• **Supplied data**
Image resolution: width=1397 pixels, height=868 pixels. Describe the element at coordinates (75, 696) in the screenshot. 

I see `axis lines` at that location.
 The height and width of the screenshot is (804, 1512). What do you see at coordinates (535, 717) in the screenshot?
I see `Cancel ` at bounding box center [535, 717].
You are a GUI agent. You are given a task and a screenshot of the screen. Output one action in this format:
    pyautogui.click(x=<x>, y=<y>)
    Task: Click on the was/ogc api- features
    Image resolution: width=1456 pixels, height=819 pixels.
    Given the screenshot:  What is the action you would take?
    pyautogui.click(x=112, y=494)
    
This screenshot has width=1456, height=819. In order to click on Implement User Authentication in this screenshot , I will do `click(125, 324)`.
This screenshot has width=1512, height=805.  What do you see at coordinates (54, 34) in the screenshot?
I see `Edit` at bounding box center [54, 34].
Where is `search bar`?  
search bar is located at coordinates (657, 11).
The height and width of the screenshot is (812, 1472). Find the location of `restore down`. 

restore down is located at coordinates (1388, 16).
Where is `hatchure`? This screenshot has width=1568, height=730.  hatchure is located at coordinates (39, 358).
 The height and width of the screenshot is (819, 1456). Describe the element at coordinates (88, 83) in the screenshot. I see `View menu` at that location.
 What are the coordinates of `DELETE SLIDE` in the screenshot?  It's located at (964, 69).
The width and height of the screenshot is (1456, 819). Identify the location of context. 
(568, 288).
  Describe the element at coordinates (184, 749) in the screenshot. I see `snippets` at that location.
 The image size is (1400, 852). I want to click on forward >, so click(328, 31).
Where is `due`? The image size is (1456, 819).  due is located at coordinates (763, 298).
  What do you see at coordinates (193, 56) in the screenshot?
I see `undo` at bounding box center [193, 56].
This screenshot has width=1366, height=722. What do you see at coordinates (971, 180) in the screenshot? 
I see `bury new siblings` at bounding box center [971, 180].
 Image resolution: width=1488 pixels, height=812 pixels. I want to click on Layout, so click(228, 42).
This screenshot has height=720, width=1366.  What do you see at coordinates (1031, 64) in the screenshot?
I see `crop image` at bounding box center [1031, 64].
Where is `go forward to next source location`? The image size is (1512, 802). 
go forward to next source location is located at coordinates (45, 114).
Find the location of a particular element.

• **Task prompt**
Please format the lines of the material above as a JSON list of strings, starting with the line that contains "This screenshot has height=720, width=1366." and going on through the end of the material, with one string per line and blank lines left out.

• **Final answer**
[
  "This screenshot has height=720, width=1366.  What do you see at coordinates (1031, 64) in the screenshot?",
  "I see `crop image` at bounding box center [1031, 64].",
  "Where is `go forward to next source location`? The image size is (1512, 802). ",
  "go forward to next source location is located at coordinates (45, 114).",
  "Find the location of a particular element."
]